• What the exercise asks:
For the records below, print the lines from the line with "This screenshot has width=1689, height=944." through the line with "Given: Click the 图瓦卢一日假期放假 legend entry" exactly as written; include both end lines and exclude the rest.

• Data for processing:
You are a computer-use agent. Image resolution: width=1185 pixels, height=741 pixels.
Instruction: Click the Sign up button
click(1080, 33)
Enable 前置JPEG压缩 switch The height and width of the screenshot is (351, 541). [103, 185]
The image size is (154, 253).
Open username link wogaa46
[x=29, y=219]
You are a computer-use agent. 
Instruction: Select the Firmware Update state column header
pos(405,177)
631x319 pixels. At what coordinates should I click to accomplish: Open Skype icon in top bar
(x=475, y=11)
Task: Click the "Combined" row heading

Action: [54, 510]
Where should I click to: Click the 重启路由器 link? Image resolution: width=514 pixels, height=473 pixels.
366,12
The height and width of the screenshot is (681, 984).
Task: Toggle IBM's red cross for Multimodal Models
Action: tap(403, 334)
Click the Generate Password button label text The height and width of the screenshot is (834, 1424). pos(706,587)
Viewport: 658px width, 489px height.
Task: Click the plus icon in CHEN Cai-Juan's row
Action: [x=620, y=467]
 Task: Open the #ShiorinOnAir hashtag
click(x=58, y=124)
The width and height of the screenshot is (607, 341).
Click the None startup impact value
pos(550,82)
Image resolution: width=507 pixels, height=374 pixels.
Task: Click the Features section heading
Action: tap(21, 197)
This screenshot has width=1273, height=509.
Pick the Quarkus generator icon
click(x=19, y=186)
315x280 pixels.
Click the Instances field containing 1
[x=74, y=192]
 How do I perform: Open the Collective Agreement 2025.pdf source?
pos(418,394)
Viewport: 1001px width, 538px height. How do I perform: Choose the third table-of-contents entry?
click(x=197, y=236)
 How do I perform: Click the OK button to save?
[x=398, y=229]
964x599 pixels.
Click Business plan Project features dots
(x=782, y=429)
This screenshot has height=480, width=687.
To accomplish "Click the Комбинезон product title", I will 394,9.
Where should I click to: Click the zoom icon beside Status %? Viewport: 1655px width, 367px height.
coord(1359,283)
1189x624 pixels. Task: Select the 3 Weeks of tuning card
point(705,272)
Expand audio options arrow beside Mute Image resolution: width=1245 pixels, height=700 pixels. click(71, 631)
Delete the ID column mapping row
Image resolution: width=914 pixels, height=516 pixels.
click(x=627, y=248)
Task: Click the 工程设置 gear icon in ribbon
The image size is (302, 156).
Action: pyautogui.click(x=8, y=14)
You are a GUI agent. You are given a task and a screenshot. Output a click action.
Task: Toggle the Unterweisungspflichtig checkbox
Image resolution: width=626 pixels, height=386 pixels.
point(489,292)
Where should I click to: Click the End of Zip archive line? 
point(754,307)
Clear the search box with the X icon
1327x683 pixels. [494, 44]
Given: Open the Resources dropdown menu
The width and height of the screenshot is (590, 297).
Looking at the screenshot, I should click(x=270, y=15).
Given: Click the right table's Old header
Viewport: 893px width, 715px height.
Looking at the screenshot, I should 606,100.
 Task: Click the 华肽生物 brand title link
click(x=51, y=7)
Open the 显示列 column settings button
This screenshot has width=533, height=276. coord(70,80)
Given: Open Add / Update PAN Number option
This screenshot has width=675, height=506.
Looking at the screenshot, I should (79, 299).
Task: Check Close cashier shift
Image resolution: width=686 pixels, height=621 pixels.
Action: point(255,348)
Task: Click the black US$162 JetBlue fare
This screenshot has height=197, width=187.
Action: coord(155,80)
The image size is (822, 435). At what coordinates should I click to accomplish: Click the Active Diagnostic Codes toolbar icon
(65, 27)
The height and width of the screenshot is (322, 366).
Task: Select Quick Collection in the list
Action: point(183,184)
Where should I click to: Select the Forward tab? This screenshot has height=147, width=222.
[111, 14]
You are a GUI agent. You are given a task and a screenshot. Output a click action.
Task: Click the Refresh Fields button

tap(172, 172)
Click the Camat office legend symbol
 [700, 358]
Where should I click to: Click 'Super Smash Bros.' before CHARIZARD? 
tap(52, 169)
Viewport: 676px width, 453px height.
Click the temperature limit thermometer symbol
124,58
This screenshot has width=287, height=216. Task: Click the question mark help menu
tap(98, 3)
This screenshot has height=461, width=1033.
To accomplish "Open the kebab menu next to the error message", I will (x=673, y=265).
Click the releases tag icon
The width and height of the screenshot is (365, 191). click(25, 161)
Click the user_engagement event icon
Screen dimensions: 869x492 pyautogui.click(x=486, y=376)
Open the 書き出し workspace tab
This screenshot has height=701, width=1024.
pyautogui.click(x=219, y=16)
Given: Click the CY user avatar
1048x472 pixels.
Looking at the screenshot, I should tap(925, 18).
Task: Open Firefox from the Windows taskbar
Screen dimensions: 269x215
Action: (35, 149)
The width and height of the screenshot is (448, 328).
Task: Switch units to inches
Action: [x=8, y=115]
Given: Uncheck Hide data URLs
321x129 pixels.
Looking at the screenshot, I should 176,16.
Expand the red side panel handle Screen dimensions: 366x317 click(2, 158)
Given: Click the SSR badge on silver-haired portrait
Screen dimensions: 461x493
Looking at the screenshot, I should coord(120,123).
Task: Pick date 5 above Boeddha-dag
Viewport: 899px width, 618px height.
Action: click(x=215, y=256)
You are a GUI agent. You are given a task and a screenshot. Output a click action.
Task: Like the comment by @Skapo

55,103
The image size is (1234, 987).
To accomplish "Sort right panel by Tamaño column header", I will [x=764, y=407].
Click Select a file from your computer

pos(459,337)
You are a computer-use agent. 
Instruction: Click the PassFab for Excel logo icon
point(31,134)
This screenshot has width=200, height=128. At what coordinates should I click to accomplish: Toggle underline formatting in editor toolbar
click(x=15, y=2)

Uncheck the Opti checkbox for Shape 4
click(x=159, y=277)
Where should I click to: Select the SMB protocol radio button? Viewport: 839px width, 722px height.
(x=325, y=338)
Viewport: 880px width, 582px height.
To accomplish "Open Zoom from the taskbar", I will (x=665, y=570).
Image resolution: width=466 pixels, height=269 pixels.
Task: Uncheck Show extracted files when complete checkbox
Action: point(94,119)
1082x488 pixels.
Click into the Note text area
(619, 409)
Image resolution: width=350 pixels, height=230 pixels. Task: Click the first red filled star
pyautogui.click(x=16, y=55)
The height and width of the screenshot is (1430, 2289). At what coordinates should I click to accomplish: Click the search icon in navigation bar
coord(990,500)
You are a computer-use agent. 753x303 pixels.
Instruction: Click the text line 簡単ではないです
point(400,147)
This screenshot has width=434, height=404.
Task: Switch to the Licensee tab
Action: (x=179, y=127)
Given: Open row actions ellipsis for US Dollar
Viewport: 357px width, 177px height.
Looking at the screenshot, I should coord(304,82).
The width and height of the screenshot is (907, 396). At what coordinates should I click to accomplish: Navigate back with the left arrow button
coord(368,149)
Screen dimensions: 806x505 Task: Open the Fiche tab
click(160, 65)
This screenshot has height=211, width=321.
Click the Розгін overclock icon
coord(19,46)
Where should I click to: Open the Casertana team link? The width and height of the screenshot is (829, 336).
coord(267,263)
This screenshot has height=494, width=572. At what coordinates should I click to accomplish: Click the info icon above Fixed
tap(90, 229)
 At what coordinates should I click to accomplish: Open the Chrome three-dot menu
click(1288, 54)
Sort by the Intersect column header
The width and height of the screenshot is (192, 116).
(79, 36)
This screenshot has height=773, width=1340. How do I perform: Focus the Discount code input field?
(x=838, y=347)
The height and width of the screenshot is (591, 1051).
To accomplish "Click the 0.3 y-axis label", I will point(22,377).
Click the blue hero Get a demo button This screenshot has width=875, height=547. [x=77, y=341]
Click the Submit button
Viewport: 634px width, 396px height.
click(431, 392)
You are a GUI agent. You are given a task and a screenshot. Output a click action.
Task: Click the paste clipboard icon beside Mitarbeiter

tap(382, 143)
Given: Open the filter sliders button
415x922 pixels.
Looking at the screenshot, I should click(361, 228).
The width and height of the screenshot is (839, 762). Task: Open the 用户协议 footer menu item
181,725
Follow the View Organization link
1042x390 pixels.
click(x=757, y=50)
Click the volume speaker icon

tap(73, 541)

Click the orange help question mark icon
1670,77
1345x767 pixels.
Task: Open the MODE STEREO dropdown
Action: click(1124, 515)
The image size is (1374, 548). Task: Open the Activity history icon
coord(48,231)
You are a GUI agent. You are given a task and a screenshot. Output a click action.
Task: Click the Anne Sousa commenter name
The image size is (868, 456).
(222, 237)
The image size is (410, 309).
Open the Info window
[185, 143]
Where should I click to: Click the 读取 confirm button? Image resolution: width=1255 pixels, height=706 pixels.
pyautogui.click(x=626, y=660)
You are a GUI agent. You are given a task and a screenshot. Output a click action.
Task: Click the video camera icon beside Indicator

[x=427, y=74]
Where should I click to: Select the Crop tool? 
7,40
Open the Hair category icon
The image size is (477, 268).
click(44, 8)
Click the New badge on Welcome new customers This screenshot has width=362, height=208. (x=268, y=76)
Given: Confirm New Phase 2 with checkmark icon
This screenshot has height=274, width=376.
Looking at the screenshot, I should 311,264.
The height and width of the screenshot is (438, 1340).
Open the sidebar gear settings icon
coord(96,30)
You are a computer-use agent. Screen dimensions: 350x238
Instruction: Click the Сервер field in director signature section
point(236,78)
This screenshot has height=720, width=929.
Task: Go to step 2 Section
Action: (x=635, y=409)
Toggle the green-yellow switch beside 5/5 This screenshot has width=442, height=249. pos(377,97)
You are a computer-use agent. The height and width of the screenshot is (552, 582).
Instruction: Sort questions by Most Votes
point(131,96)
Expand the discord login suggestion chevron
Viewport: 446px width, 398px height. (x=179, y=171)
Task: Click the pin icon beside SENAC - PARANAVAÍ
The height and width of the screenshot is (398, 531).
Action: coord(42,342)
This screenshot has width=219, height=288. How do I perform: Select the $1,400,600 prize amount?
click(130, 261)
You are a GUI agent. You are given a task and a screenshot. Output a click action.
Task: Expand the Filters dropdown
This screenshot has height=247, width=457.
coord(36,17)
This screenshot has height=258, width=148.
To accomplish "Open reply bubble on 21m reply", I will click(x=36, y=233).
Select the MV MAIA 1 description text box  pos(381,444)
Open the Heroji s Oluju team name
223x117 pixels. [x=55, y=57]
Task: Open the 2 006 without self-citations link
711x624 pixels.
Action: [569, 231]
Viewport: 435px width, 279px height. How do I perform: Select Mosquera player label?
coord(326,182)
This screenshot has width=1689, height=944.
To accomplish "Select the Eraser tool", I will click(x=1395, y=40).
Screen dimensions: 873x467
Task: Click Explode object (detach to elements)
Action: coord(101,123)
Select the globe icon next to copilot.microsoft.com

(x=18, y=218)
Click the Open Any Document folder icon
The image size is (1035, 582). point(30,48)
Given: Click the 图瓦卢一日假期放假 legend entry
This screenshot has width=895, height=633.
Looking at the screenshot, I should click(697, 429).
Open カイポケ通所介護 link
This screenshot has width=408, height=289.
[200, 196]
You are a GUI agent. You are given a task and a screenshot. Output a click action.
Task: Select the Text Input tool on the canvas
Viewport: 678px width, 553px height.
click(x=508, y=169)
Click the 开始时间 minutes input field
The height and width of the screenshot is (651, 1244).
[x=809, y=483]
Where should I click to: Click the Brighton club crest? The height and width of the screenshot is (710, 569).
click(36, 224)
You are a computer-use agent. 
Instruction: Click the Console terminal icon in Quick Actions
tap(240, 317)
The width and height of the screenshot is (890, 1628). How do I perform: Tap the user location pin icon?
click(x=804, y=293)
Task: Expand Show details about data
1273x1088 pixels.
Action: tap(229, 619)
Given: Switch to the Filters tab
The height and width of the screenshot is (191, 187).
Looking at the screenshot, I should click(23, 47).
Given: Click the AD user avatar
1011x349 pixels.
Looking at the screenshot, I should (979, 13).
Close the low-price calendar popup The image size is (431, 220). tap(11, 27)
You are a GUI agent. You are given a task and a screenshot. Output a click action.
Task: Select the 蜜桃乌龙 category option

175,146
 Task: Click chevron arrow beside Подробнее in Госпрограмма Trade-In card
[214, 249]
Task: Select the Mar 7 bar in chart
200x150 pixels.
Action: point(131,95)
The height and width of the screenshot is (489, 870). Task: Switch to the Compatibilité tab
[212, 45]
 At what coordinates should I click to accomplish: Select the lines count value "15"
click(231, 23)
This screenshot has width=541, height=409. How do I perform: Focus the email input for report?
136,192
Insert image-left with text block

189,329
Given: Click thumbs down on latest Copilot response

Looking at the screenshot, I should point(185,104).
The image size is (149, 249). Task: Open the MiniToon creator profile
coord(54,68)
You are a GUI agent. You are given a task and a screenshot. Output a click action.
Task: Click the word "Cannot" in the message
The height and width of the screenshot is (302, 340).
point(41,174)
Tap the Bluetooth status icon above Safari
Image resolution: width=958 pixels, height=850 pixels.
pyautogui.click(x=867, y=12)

• The answer:
This screenshot has width=1689, height=944.
To accomplish "Select the Eraser tool", I will click(x=1395, y=40).
Screen dimensions: 873x467
Task: Click Explode object (detach to elements)
Action: coord(101,123)
Select the globe icon next to copilot.microsoft.com

(x=18, y=218)
Click the Open Any Document folder icon
The image size is (1035, 582). point(30,48)
Given: Click the 图瓦卢一日假期放假 legend entry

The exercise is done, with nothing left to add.